> [Fragmento seleccionado]
_ _ _ _
Pol Guasch (Tarragona, 1997) y yo nos hemos encontrado casi un año después de que le otorgasen el Premio Llibres Anagrama de Novel·la con “Napalm al cor” (Anagrama, 2021; la editorial también publicó su traducción al castellano, “Napalm en el corazón”). Tal y como leerás a continuación, se trata de una historia de amor entre una madre y un hijo, enredada entre otras tramas en un escenario difusamente distópico y militarizado.
Estoy obsesionada con los aros de Pol desde que lo vi recitando aquel discurso en el último Sant Jordi. Suelen gustarme mucho las personas que visten elementos distintivos, que eligen adjetivos propios. Yo hace años que decidí que solo llevaría aros en las orejas, y Pol es de los míos. En realidad, lo primero que quiero preguntarle es cuál es el diámetro de los suyos, que lucen perfectos. Pero no tenemos tiempo porque, después de varios correos torpes, hemos acordado una parcela de tiempo entre su trabajo y el mío que debemos aprovechar eficazmente. “El momento donde me descubro ahora es un momento de lucha por el tiempo”, me dice. En las próximas líneas encontrarás una conversación sobre cómo sobrevivir, y también vivir, el mismo año en el que una señora hizo aerobic delante del golpe de Estado birmano, explotó un volcán, se nos llevaron por delante unas cuantas olas víricas, encarcelaron al rapero Pablo Hásel y murieron Arcadi Oliveres y Verónica Forqué, sin ir más lejos.
_ _ _ _
> [Su objetivo] Prosiga con el texto sobre el encuentro con Pol Guasch a partir de su última frase.

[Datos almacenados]
_ _ _ _
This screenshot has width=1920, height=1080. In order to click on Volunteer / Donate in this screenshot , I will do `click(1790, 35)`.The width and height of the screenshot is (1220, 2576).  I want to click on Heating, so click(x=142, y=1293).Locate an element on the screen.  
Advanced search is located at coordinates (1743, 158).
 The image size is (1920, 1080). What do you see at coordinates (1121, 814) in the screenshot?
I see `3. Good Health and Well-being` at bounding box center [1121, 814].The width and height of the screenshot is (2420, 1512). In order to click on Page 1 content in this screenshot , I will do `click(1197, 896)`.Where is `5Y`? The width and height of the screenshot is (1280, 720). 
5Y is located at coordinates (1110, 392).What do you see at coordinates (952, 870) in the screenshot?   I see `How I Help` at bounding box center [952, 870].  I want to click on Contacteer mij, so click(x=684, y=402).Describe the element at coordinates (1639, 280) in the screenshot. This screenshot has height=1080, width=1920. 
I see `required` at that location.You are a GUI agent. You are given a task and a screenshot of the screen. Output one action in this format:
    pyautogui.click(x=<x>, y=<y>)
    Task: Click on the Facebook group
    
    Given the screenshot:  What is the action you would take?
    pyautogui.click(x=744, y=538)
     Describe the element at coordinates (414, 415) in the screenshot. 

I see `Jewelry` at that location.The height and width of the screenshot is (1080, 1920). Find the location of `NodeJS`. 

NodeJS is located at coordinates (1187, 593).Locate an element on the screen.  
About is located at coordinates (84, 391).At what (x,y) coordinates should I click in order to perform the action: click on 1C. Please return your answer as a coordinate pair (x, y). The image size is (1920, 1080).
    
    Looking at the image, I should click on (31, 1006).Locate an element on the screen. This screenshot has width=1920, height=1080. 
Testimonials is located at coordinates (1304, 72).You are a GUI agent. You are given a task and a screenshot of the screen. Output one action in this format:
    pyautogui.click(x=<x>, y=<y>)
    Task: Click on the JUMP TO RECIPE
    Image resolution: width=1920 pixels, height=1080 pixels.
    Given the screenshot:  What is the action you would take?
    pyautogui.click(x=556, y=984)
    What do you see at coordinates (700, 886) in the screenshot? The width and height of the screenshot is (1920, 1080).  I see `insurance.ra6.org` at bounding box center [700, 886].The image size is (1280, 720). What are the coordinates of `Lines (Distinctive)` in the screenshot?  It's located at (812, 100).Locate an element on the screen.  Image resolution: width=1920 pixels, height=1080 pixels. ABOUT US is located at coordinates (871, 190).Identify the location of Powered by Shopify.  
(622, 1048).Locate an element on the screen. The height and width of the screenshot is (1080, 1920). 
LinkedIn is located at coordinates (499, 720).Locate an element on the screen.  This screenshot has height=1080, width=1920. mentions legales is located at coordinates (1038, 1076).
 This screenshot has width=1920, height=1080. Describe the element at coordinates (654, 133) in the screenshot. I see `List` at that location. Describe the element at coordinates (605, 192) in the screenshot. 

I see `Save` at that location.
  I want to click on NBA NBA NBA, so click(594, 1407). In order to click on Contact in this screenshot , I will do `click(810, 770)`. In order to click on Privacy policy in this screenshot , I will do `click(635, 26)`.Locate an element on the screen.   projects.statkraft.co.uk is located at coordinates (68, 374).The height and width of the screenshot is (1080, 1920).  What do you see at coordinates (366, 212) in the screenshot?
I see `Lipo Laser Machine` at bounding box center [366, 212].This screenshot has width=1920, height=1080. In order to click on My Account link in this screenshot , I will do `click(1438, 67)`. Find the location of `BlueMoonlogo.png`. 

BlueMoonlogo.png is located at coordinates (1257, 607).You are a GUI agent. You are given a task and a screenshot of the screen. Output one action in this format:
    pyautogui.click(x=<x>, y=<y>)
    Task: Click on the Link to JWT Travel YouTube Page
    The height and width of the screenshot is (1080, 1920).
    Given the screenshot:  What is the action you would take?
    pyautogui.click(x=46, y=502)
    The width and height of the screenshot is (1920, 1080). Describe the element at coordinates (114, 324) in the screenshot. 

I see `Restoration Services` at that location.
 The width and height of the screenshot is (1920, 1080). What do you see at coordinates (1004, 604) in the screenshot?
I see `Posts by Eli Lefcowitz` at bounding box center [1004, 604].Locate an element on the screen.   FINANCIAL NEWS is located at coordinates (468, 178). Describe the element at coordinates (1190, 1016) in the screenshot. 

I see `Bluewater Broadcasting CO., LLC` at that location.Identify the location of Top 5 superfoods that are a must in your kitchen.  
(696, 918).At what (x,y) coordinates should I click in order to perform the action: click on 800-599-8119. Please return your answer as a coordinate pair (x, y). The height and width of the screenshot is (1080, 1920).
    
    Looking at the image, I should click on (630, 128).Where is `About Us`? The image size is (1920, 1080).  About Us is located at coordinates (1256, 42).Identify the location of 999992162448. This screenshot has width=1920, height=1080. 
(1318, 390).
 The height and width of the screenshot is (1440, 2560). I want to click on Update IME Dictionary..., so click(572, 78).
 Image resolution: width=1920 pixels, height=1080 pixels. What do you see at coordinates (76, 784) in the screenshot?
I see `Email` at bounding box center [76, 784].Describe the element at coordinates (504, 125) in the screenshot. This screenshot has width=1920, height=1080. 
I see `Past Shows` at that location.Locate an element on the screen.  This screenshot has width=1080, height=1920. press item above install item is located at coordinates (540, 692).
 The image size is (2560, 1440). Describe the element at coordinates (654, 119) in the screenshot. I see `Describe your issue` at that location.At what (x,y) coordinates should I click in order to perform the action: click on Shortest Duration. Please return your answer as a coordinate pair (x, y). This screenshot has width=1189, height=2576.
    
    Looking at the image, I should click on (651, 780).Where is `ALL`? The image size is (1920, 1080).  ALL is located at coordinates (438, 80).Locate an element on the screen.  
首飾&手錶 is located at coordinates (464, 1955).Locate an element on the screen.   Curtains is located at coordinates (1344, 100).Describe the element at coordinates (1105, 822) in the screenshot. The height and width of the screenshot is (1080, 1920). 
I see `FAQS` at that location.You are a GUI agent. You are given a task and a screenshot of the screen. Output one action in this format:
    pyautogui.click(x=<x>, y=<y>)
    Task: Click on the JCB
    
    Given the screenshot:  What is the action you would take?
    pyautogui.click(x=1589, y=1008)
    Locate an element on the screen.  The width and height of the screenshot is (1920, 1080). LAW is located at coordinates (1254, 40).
_ _ _ _
> [La respuesta]
Te he escuchado decir que escribiste la novela sin pensar que se iba a publicar. Ahora que ya sabes que la gente tiene ganas de leerte, ¿ha cambiado algo en el acto de escribir?
Creo que no. Te diría que hay un gesto de conciencia que antes no estaba, pero aunque haya aparecido intento que no me condicione los momentos de escritura. El hecho de pensar que lo que escribo es potencialmente publicable no me preocupa. Creo que en la escritura desinteresada hay una gran potencia, y esto lo encuentro en “Napalm en el corazón” y en el primer libro de poesía que escribí –“Tanta gana”; LaBreu, 2018–, donde detecto cierta ingenuidad.
Tiene que ser difícil y estresante seguir las presiones y el ritmo de lo que se espera de ti.
Escribir es entrar en un espacio y en un tiempo que tienen muy poco que ver con la vida cotidiana y real, con mi día a día.
Hablas de tiempo. Hay una idea romántica alrededor de la escritura, seguramente muy alejada de la realidad: una casa blanca, rodeada de espigas, delante del mar mallorquín, una copa de vino caro, y todo el día ante ti para escribir hasta que se ponga el sol. ¿Cómo es tu cotidianidad?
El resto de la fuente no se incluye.